Das Architekturbüro heilergeiger architekten aus Kempten setzt sich bei vielen seiner Projekte intensiv mit dem Erhalt des Bestands auseinander. Und so war auch bei diesem Projekt schnell klar, dass Abriss keine Option darstellte. Hinzu kam, dass die Kita-Neugründung von den Prinzipien der Reggio-Pädagogik inspiriert ist und damit Ressourcenschonung als Thema nahelegte. In der Reggio-Pädagogik spielt die Verwendung des Gebrauchten, die Wertschätzung des Vorhandenen eine große Rolle. Kinder werden als Persönlichkeiten gesehen, die durch die Auseinandersetzung mit ihrer Umgebung ihre Stärken und Möglichkeiten entfalten sollen. Der Raum als „dritter Erzieher“ übernimmt dabei im Reggio-Alltag wichtige Aufgaben: Er gibt Impulse und schafft Geborgenheit und ist für jede Reggio-Kita eine architektonische Visitenkarte. Die Gebäude der Stiftervilla wurden daher in die Konzeption der neuen Kita einbezogen – als Wertschätzung des Altbaus, als ressourcenschonende Nutzung der Bausubstanz, als zeitgeschichtliches Element.

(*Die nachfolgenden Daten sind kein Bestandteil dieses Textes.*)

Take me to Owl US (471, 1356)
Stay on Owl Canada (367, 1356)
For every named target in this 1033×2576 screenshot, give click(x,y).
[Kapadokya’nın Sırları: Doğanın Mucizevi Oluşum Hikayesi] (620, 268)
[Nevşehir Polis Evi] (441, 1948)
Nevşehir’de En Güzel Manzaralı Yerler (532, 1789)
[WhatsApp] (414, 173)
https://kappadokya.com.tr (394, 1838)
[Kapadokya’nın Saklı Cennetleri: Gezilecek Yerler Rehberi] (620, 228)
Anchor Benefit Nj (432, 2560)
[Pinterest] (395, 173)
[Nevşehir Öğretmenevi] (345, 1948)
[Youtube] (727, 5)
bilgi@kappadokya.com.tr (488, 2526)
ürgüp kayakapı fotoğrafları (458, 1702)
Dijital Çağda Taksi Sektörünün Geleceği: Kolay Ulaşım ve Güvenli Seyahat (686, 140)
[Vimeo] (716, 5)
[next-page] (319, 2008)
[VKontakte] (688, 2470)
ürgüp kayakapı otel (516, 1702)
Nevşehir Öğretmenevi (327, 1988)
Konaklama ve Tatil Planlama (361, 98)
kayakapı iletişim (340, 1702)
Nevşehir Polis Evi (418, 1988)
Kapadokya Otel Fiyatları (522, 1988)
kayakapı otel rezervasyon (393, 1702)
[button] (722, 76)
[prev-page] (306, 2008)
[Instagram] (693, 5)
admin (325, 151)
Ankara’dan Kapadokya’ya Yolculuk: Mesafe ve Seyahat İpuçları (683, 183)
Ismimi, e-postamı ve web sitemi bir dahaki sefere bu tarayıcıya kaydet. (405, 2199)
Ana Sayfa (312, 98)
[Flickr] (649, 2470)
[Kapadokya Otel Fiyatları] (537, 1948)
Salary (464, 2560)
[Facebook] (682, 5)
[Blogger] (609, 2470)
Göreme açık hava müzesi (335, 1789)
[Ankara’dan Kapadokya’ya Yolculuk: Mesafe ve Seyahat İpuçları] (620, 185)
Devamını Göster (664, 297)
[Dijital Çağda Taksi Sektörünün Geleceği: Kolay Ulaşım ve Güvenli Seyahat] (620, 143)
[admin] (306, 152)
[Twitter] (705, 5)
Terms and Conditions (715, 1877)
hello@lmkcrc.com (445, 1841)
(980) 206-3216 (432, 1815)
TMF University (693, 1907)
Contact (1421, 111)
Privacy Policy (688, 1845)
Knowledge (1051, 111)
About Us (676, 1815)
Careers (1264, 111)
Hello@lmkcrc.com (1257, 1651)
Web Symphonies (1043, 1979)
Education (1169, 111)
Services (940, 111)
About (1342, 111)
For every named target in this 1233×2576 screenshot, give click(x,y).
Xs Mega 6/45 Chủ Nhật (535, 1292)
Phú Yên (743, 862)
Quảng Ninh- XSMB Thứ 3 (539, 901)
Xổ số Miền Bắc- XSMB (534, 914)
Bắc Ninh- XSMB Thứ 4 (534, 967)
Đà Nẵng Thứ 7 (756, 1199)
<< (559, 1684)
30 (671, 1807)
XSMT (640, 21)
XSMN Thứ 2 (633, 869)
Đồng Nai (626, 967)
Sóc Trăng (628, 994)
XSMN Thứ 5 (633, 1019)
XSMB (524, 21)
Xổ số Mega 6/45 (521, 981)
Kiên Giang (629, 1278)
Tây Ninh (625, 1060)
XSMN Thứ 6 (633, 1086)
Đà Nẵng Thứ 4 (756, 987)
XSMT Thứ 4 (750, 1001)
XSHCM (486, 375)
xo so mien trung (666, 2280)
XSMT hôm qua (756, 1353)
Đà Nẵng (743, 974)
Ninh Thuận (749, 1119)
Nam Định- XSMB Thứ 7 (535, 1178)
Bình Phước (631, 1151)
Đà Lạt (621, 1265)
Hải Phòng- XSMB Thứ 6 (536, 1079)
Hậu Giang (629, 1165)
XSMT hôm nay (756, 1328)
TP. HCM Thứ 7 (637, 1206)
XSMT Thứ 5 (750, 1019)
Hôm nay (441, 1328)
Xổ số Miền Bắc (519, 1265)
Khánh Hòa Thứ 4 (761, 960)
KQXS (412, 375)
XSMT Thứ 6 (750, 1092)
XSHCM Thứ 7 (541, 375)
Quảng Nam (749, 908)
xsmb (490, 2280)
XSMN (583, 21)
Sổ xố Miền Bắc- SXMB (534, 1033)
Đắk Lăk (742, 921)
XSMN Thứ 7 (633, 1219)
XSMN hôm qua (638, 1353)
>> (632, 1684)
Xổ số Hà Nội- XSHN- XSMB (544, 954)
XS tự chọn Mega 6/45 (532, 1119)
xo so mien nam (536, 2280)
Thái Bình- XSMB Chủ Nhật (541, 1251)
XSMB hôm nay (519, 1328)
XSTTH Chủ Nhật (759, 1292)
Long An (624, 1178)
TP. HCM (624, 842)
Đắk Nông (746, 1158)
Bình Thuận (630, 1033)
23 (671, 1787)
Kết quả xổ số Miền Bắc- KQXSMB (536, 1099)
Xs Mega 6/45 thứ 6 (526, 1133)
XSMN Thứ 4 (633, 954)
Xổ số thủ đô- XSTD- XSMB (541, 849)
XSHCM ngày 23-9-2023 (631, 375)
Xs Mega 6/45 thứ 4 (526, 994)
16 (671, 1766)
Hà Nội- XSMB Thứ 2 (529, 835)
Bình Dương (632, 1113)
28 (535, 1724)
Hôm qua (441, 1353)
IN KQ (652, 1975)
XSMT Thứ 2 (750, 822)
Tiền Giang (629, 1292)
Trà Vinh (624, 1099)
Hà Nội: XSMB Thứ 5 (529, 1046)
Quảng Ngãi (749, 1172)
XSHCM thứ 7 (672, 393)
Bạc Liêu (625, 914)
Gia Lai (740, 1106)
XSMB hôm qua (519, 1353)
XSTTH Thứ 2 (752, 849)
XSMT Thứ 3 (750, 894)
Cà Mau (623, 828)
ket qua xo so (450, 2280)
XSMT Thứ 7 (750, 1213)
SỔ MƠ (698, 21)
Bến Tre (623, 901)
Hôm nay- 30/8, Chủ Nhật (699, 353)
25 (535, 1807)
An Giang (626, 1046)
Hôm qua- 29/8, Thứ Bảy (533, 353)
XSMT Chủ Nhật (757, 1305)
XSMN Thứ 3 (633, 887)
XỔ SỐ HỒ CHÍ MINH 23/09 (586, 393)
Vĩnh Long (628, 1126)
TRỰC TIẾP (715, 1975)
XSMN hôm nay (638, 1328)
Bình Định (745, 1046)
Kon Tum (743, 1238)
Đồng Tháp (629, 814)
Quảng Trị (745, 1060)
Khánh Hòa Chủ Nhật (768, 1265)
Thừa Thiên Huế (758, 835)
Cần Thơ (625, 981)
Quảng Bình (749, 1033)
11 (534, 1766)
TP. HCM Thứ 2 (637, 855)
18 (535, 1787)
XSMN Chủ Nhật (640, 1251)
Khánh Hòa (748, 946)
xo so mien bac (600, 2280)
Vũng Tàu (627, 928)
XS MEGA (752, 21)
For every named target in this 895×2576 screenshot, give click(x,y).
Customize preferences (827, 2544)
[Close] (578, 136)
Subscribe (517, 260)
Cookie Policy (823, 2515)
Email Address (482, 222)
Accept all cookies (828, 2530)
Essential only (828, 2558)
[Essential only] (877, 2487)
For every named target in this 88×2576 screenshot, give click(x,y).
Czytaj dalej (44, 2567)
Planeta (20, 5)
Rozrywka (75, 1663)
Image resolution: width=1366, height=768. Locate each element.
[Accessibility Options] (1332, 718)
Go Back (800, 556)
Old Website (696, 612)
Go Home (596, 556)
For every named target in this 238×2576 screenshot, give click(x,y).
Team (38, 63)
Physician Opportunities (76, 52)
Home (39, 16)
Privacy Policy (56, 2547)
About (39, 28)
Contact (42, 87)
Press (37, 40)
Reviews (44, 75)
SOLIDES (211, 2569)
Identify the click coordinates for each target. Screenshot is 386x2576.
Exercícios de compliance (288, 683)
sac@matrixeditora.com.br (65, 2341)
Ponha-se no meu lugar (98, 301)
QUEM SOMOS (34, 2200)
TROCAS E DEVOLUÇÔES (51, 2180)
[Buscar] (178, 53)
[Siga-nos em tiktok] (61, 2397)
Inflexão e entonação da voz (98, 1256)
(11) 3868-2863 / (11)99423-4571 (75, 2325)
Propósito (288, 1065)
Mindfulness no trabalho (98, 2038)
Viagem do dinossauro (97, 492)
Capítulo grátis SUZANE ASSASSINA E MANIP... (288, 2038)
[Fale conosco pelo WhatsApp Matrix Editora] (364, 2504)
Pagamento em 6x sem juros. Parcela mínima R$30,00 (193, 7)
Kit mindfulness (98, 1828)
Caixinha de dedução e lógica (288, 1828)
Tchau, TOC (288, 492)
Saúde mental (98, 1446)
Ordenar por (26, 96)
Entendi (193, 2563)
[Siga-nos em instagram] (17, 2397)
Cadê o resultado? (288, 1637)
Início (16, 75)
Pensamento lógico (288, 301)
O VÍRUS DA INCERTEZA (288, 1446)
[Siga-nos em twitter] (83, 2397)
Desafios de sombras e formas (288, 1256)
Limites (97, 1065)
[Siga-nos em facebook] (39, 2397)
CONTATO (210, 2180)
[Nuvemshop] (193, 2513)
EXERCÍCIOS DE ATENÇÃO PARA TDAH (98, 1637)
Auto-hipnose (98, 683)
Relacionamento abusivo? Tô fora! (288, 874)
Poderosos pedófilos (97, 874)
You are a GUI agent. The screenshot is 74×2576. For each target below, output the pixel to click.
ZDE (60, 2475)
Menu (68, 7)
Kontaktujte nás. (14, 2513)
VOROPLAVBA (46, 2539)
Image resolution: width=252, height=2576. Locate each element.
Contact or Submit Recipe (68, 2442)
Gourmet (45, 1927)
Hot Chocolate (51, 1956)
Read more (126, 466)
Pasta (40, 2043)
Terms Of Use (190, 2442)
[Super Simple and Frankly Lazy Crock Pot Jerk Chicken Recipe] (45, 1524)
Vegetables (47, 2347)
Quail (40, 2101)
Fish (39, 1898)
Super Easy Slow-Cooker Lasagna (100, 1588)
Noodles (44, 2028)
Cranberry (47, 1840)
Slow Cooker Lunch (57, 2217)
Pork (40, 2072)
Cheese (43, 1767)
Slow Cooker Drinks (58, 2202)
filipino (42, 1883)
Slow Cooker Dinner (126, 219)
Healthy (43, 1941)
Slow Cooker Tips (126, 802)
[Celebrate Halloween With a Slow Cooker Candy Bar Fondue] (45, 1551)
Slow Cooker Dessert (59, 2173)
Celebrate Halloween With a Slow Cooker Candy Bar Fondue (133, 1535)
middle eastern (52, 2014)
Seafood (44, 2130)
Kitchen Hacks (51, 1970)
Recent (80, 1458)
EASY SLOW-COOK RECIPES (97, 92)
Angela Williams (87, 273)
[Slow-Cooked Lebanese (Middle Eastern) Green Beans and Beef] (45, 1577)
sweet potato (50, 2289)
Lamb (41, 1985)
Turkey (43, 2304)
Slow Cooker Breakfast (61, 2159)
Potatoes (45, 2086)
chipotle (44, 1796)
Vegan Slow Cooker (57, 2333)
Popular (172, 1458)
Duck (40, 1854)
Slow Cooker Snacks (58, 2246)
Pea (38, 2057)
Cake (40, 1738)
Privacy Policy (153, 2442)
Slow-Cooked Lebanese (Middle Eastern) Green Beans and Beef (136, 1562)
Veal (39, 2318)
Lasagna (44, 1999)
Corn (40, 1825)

Architektonisch-räumliches Energiekonzept
Wie schafft man es, die Fassade als Zeitschicht nicht mit wärmedämmenden Maßnahmen zu überdecken? Diese Frage beantworteten die Architekten mit einer starken Symbiose aus Alt und Neu. Die drei ehemals verbundenen Altbauten, das Wohnhaus, die Garage und ein Pool wurden im Kern erhalten, freigestellt und dann mit einer neuen Hülle zusammengefasst und erweitert. Dank dieser Hülle aus Polycarbonat-Platten gelingt es, die Bestandswände ungedämmt als historische Schicht zu erhalten und für die Kinder erfahrbar zu machen. Mit ihrem werterhaltenden Konzept konnten heilergeiger architekten die als Bauherrschaft auftretende Alois-Goldhofer-Stiftung überzeugen und die Mehrfachbeauftragung für sich entscheiden. Nach einer gemeinsamen Besichtigung der Kita Krambambuli in Frankfurt (siehe auch DBZ 11/2016) und Gesprächen mit Prof. Günter Pfeifer in Mannheim konnten Jörg Heiler und Peter Geiger die Bauherren auch für das energetische Konzept einnehmen: Das Energiekonzept ist ein kybernetisches Zusammenspiel von Raum, Konstruktion und deren Nutzung. Die neue Fassade wirkt als passiv-solarer Sonnenkollektor; sie sammelt Licht und Energie, die in der Kita zur Raumerwärmung und Vorkonditionierung der Frischluft genutzt wird. Als aktiv-solare Komponente trägt eine Photovoltaik-Anlage auf dem Dach zur regenerativen Energiegewinnung bei und versorgt die Kita mit dem notwendigen Strom für Haushalt, Beleuchtung, Heizung (Wärmepumpe) und Warmwasser. Eine Regenwasserzisterne unterstützt bei der Kühlung der Zuluft. Durch den mit 75 % weitgehenden Erhalt des Gebäudebestands werden seine Stärken für den Klimaschutz genutzt und zusätzliche Graue Energie reduziert. Seine Speichermassen tragen erheblich dazu bei, dass die Innenraumtemperaturen in der Kita auch im Hochsommer nicht über 26 °C steigen.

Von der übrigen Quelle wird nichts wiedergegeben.